Oxfordshire councils update Government on financial impacts of coronavirus

Published: Wednesday, 22nd April 2020

The leaders of all six Oxfordshire councils have written a joint letter to Government and the county’s MPs setting out the scale of the financial impact of the coronavirus (COVID-19) situation across the local authorities.

Looking across the costs of delivering additional services, spend on emergency suppliers and the significant impact on normal income streams, the councils anticipate the negative financial impact of the virus in the 2020/21 financial year will be around £100m, with expected knock-on impacts in future years. 

To date, Government has allocated £14.9m in additional funding to councils in Oxfordshire, and only £0.3m of this for the District and City Councils. 

The six council leaders welcomed the announcement on 18 April of an extra £1.6 billion to councils across England, but urged the Secretary of State for Housing, Communities and Local Government, Rt Hon Robert Jenrick MP, to ensure further Government support is provided to meet the funding shortfall. Without this support, authorities across Oxfordshire will become financially unsustainable with depleted or no reserves, and some could be unable to set a legal budget for 2021/22.
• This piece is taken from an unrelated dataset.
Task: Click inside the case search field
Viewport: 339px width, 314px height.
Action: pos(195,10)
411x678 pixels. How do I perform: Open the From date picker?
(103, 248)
The six councils have made rapid adjustments to redeploy staff to meet new areas of high demand, in particular taking significant action to protect and support vulnerable people across Oxfordshire. This includes establishing locality-based services to provide support to vulnerable people, to respond to referrals from the NHS, GPs, pharmacies and work with large networks of volunteers to deliver a multitude of supporting activity. It also includes dedicated customer contact teams proactively contacting those identified as vulnerable by the NHS as being at risk and connecting them into local support services and essential supplies.

At the same time the councils have implemented social distancing and remote working for their own staff while continuing or stepping up their work on protecting children at risk of abuse and neglect; supporting older people and disabled adults who need help with the tasks of daily life; re-housing homeless people with appropriate accommodation and support services; administering the government’s grant and relief schemes to businesses; collecting waste from homes, and providing public health advice.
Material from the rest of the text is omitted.